New to list -- Many Issues -- Many Parts Available.
Tony Duell
ard at p850ug1.demon.co.uk
Thu Jul 21 13:20:29 CDT 2005
>
> Hi List,
>
> I've been a collector (and user) of obsolete computer systems for many
> years. This list looks like a great source of information. Anyhow...
>
> Until our basement flooded a couple of weeks ago, I had:
>
> IMSAI 8080 with NorthStar Disk, KSR33 Teletype and Lear-Siegler ADM3A Terminal
> A very strange home-built S-100 system
> Apple II plus with Pascal Language System
> Intel intellec 800 and MDS230 development systems
> Sun 3/160 Solaris (some version or other)
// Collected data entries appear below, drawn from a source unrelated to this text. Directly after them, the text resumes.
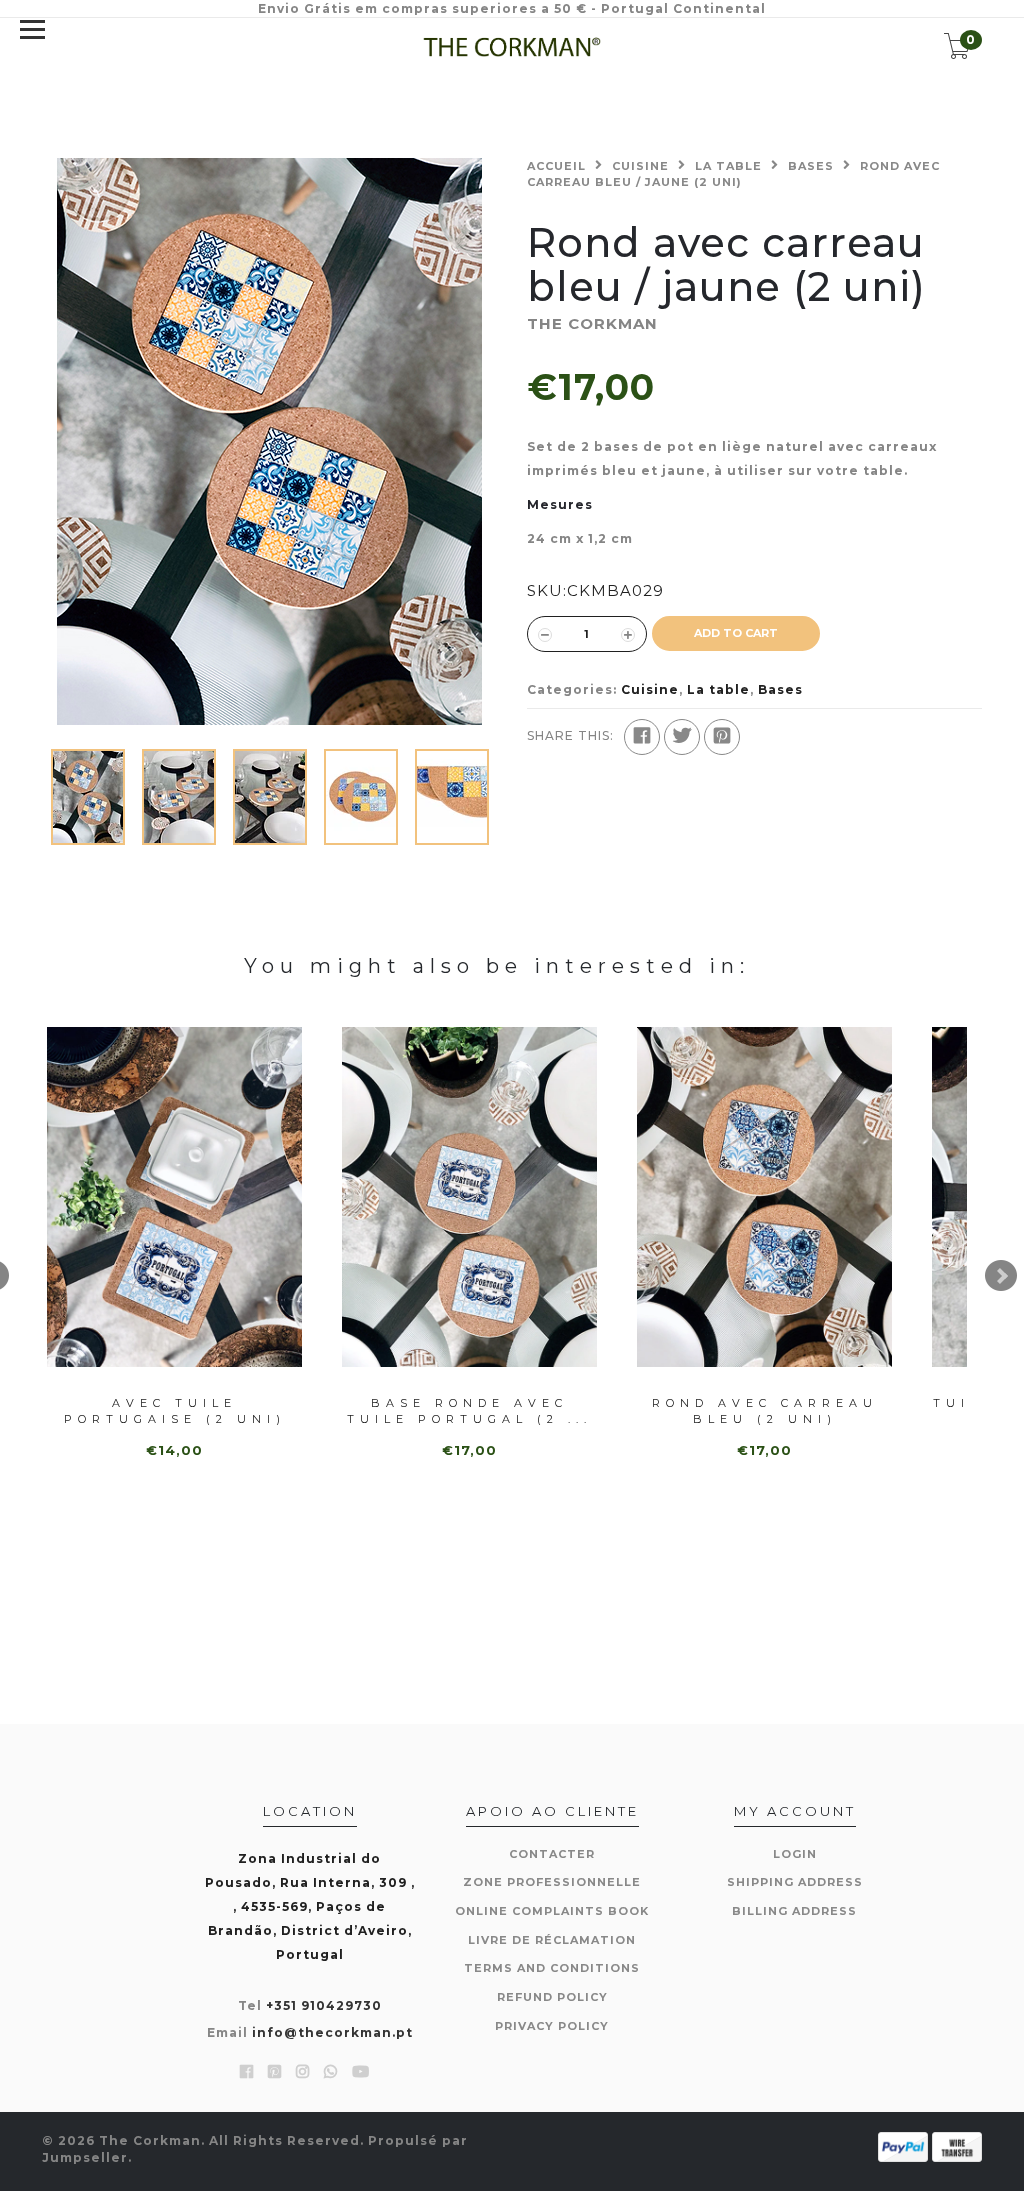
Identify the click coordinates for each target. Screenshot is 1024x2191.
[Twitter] (682, 737)
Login (795, 1854)
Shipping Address (795, 1882)
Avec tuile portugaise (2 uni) (175, 1410)
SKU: (547, 590)
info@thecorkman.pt (332, 2032)
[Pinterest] (722, 737)
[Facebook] (642, 737)
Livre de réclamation (552, 1940)
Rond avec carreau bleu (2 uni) (765, 1410)
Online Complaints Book (552, 1911)
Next (1001, 1276)
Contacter (552, 1854)
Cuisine (640, 166)
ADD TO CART (736, 633)
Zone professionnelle (552, 1882)
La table (728, 166)
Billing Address (794, 1911)
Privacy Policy (552, 2026)
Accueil (556, 166)
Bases (811, 166)
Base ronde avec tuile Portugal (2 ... (469, 1410)
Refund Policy (552, 1997)
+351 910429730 (324, 2005)
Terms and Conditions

> HP64000 development systems with HP7912 disk
> HP9816 computer
> IBM PC and XT, 286, 386... (yeah, who cares)
>
> One thing I have learned form this experience is that computers do
> not, in general, swim well. Anyhow, I now have a whole lot of partially
Actually, I think you may be pleasantly suprised. Water does little
damage to computer hardware if it's not powered up at the time. If this
happened to me, I'd take things apart (remove all pluggable chips too),
wash the parts with distilled water, then with propan-2-ol. I would think
most electronic stuff would be OK.
Mechanical stuff would need a full strip-down, clean and re-lubrication
job, I think. But having rescued a DEC RK07 demountable hard disk that
was flooped (when I got it, water was still sloshing around in the
double-skinned part of the chassis that's used an a air duct), I think
anything is possible. I bought that RK07 for things like the plastic
front panel, switch buttons, etc, and hoped that perhaps some of the PCBs
would have still-good parts on them. In the end, the whole thing was
fine.
I would not fancy repairing a winchester if the HDA had been flooded, though.
> useful computers, boards, documentation, software etc.
> The IMSAI box and the terminal are ok, but the disk drive (an SA400, I
> believe) and (worse) the box of floppies didn't make it. The drive might
> be salvageable, but I'm afraid the diskettes are toast. Does anyone out
Have you tried carefully tearing open the seal on one side of the disk
jacket and sliding the disk itself out. Then clean that with propan-2-ol
and put it into a new jacket with one side slit open. You may find
they're fine.
> As for the HP64000s, the consoles are ok, but the disk drive drowned.
> From a quick search, I'm not real optimistic about finding another HPIB
> disk drive and I'm not too excited about plunging into this one to try
> and fix him (he was running when the waters came and he smells very
What model of disk drive is it? I have some _real_ service data on
certain HP drives, and we might at least be able to see if the PSU is OK,
if it's not, if it's still repairable, and if the controller is OK.